▶ What is expected
Looking at the data below, state how many lines contain "pixels". No other words are wanted.

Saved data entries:
• • • •

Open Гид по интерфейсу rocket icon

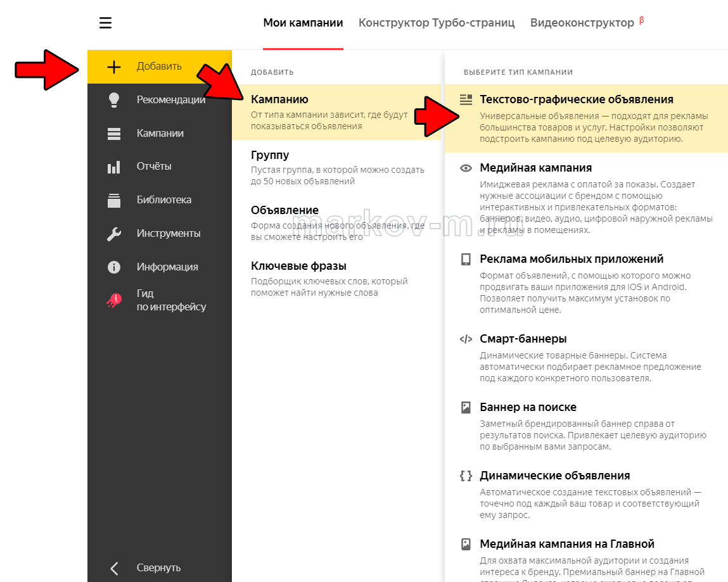[114, 301]
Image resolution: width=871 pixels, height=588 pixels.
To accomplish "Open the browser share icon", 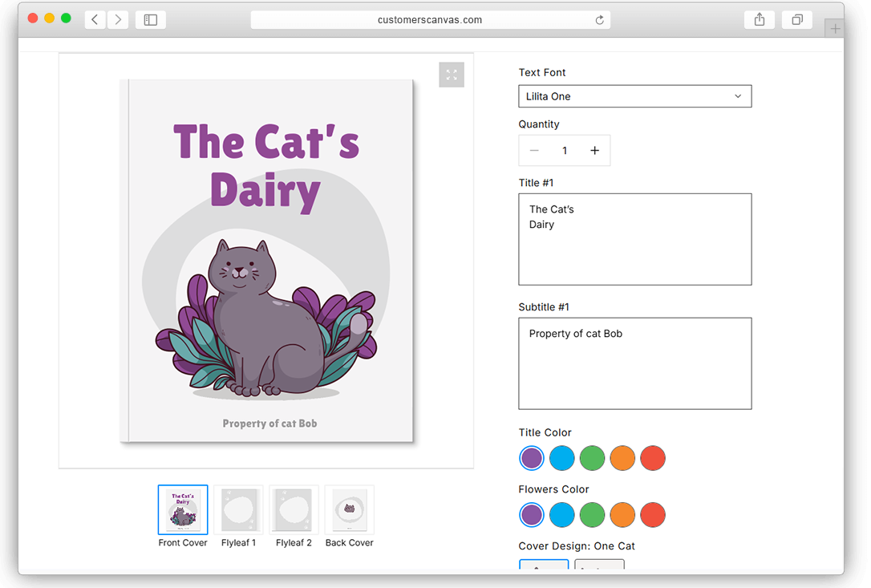I will pos(760,19).
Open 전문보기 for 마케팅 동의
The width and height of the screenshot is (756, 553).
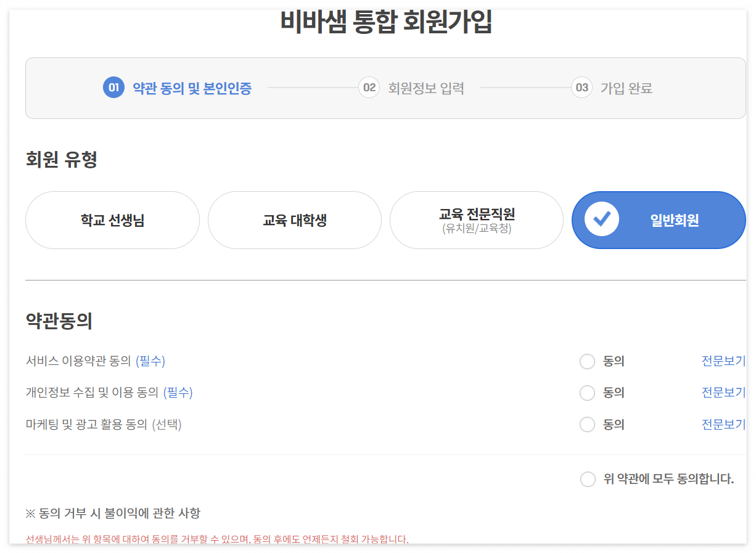click(x=723, y=424)
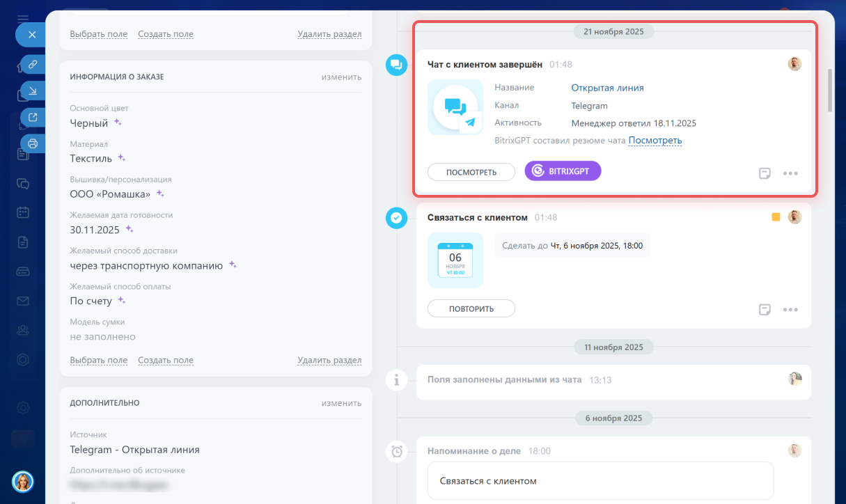Click изменить in Информация о заказе section

tap(341, 77)
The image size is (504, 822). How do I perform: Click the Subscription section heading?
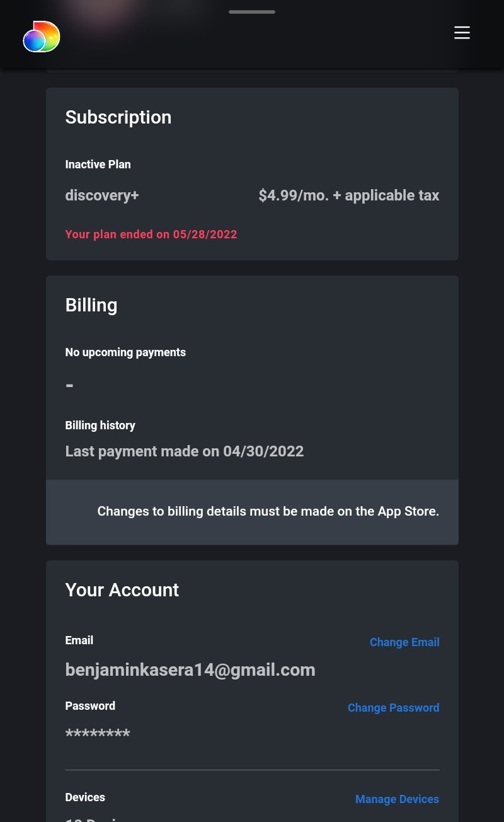pos(118,117)
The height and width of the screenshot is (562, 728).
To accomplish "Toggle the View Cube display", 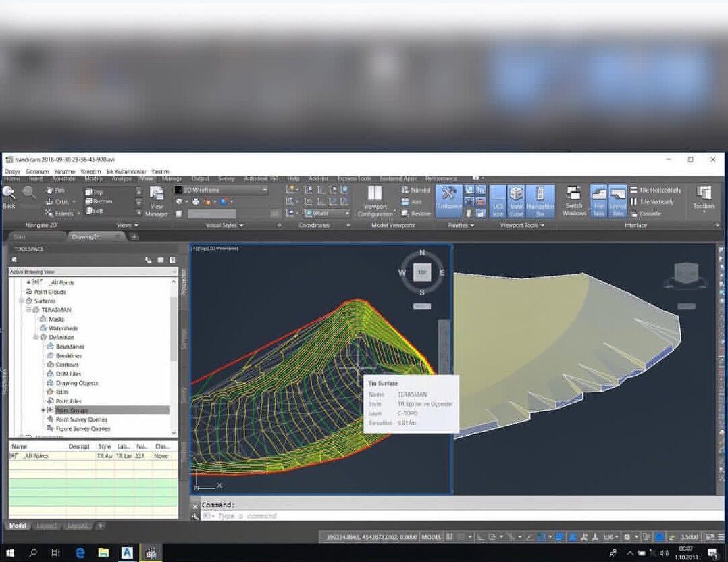I will [x=516, y=201].

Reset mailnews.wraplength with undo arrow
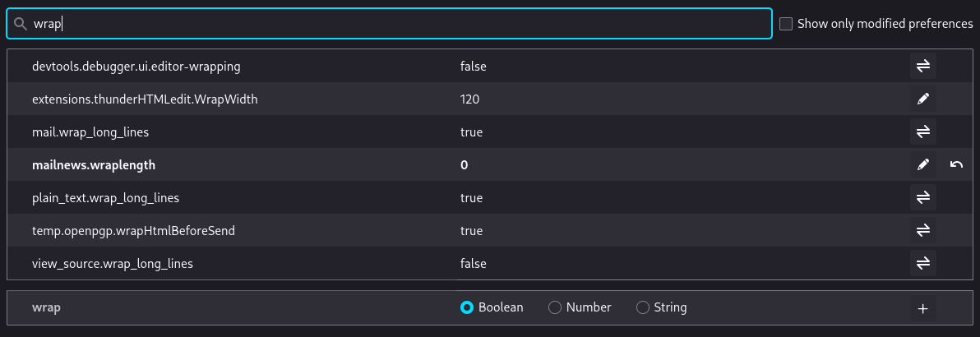pyautogui.click(x=956, y=165)
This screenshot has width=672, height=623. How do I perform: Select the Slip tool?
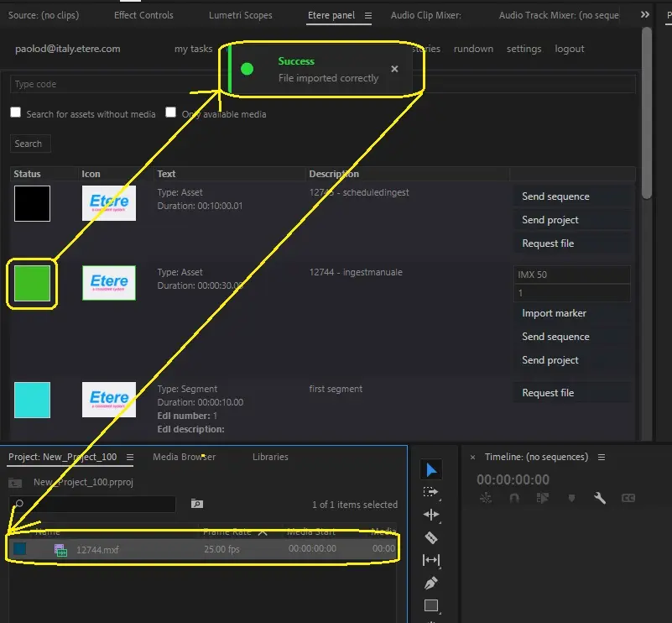(431, 560)
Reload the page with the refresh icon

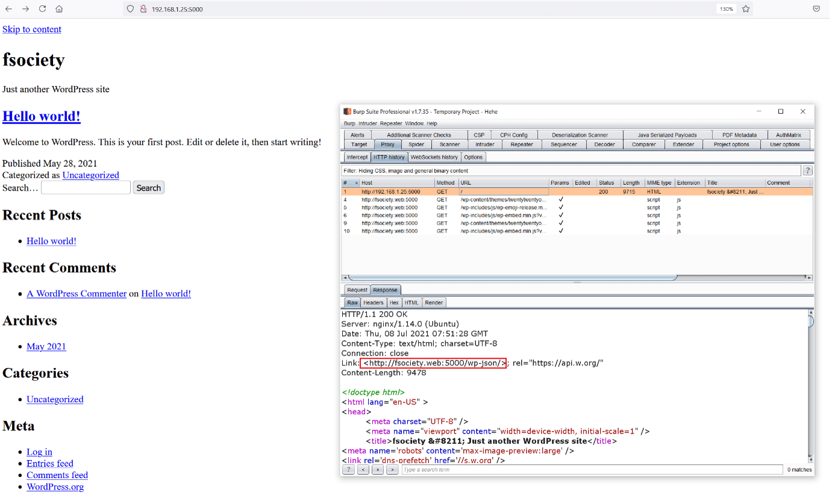click(42, 9)
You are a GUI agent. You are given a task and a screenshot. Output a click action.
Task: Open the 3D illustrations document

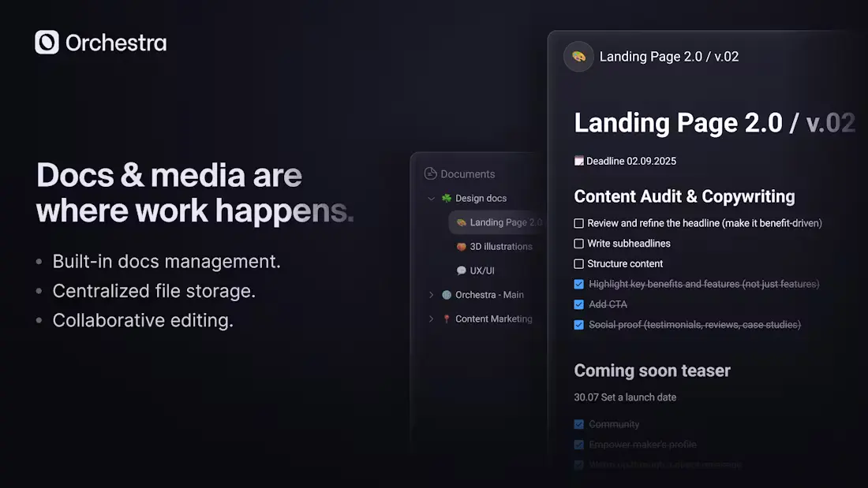tap(500, 247)
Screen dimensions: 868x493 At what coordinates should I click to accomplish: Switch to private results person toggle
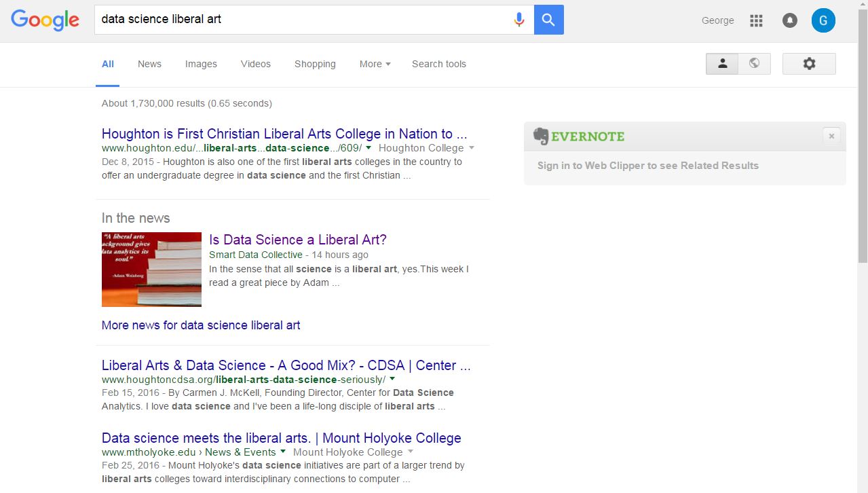(x=722, y=64)
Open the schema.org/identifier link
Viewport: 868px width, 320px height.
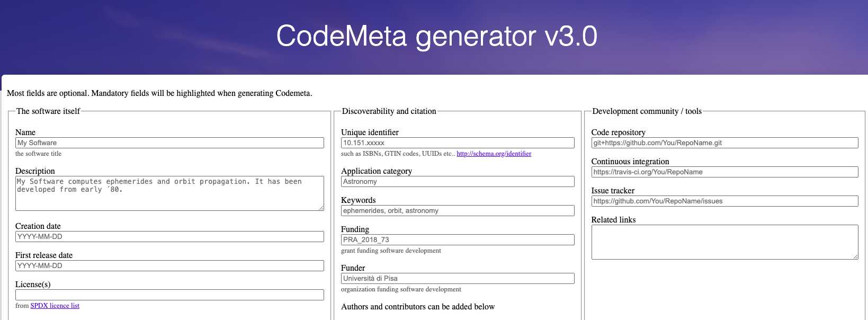coord(494,154)
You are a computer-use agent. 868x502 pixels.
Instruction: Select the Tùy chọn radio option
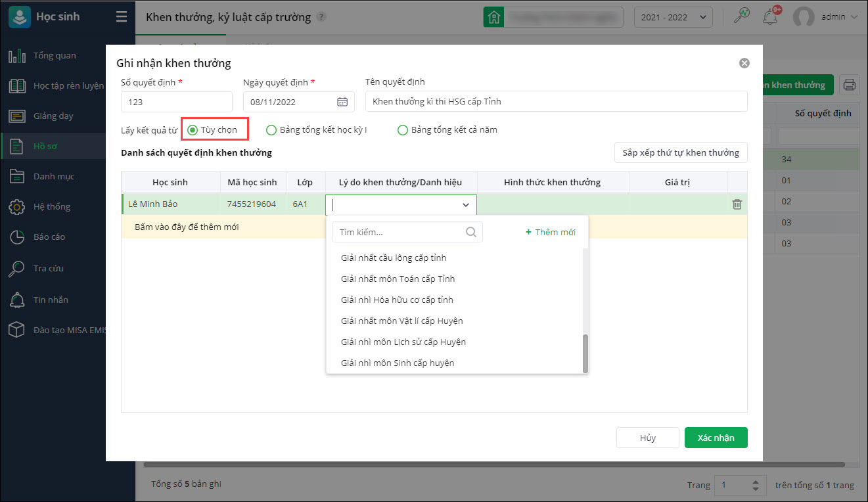click(193, 130)
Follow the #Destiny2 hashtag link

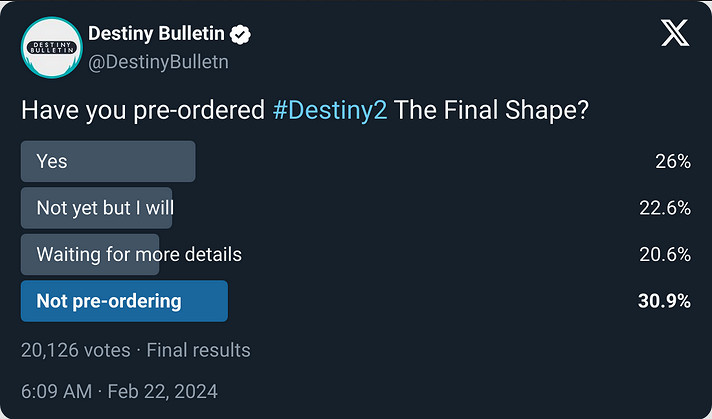(330, 111)
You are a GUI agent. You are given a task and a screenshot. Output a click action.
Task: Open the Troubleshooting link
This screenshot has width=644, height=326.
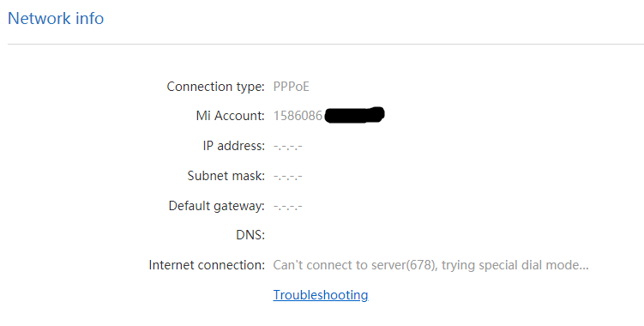[x=321, y=295]
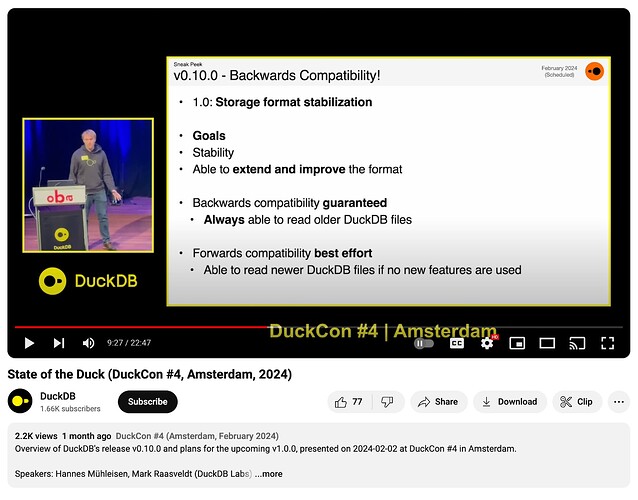The image size is (638, 500).
Task: Enable theater mode view
Action: click(x=547, y=343)
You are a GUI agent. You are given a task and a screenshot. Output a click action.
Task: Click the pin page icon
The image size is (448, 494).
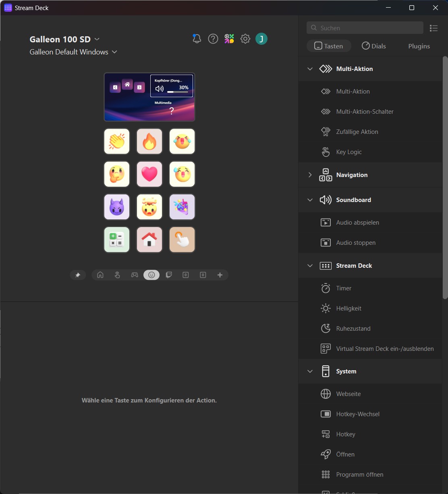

• • • •

▶ Expected output
2